TASK DESCRIPTION: Give back the full data, retyped precisely.

DATASET RECORDS:

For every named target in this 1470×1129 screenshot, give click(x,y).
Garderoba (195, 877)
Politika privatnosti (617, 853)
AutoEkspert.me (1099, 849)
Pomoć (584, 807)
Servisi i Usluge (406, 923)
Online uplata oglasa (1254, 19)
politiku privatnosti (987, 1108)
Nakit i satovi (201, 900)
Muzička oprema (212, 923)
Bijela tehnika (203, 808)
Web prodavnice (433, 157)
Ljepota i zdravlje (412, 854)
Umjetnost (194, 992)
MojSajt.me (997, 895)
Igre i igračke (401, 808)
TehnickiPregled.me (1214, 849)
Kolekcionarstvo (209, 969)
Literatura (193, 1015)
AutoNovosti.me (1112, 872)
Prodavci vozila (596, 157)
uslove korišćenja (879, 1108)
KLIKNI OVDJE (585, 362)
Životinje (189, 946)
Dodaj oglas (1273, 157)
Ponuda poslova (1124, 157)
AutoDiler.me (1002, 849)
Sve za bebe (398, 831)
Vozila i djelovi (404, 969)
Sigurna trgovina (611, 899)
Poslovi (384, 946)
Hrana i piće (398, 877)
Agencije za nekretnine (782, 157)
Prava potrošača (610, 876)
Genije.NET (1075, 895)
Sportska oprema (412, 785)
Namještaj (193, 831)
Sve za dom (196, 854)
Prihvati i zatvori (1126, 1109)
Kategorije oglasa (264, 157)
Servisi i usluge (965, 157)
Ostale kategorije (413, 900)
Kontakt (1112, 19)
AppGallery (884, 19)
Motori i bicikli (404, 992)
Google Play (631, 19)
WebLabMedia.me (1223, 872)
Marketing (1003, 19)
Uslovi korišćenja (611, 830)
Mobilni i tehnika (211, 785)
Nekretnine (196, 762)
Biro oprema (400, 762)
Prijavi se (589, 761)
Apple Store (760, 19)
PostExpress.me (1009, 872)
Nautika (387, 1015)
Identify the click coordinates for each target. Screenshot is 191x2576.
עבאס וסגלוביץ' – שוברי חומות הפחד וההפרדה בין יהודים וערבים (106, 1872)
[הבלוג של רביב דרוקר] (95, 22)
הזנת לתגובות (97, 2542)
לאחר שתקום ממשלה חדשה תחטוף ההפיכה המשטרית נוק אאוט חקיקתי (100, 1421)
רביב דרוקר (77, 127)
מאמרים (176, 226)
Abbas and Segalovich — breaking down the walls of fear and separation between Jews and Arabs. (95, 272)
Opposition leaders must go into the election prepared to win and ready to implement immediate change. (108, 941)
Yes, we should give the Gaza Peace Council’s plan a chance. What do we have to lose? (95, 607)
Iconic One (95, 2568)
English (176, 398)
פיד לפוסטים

SOLUTION:
For every named target in this 1470×1129 screenshot, give click(x,y).
Garderoba (195, 877)
Politika privatnosti (617, 853)
AutoEkspert.me (1099, 849)
Pomoć (584, 807)
Servisi i Usluge (406, 923)
Online uplata oglasa (1254, 19)
politiku privatnosti (987, 1108)
Nakit i satovi (201, 900)
Muzička oprema (212, 923)
Bijela tehnika (203, 808)
Web prodavnice (433, 157)
Ljepota i zdravlje (412, 854)
Umjetnost (194, 992)
MojSajt.me (997, 895)
Igre i igračke (401, 808)
TehnickiPregled.me (1214, 849)
Kolekcionarstvo (209, 969)
Literatura (193, 1015)
AutoNovosti.me (1112, 872)
Prodavci vozila (596, 157)
uslove korišćenja (879, 1108)
KLIKNI OVDJE (585, 362)
Životinje (189, 946)
Dodaj oglas (1273, 157)
Ponuda poslova (1124, 157)
AutoDiler.me (1002, 849)
Sve za bebe (398, 831)
Vozila i djelovi (404, 969)
Sigurna trgovina (611, 899)
Poslovi (384, 946)
Hrana i piće (398, 877)
Agencije za nekretnine (782, 157)
Prava potrošača (610, 876)
Genije.NET (1075, 895)
Sportska oprema (412, 785)
Namještaj (193, 831)
Sve za dom (196, 854)
Prihvati i zatvori (1126, 1109)
Kategorije oglasa (264, 157)
Servisi i usluge (965, 157)
Ostale kategorije (413, 900)
Kontakt (1112, 19)
AppGallery (884, 19)
Motori i bicikli (404, 992)
Google Play (631, 19)
WebLabMedia.me (1223, 872)
Marketing (1003, 19)
Uslovi korišćenja (611, 830)
Mobilni i tehnika (211, 785)
Nekretnine (196, 762)
Biro oprema (400, 762)
Prijavi se (589, 761)
Apple Store (760, 19)
PostExpress.me (1009, 872)
Nautika (387, 1015)
Identify the click coordinates for each target. Screenshot is 191x2576.
עבאס וסגלוביץ' – שוברי חומות הפחד וההפרדה בין יהודים וערבים (106, 1872)
[הבלוג של רביב דרוקר] (95, 22)
הזנת לתגובות (97, 2542)
לאחר שתקום ממשלה חדשה תחטוף ההפיכה המשטרית נוק אאוט חקיקתי (100, 1421)
רביב דרוקר (77, 127)
מאמרים (176, 226)
Abbas and Segalovich — breaking down the walls of fear and separation between Jews and Arabs. (95, 272)
Opposition leaders must go into the election prepared to win and ready to implement immediate change. (108, 941)
Yes, we should give the Gaza Peace Council’s plan a chance. What do we have to lose? (95, 607)
Iconic One (95, 2568)
English (176, 398)
פיד לפוסטים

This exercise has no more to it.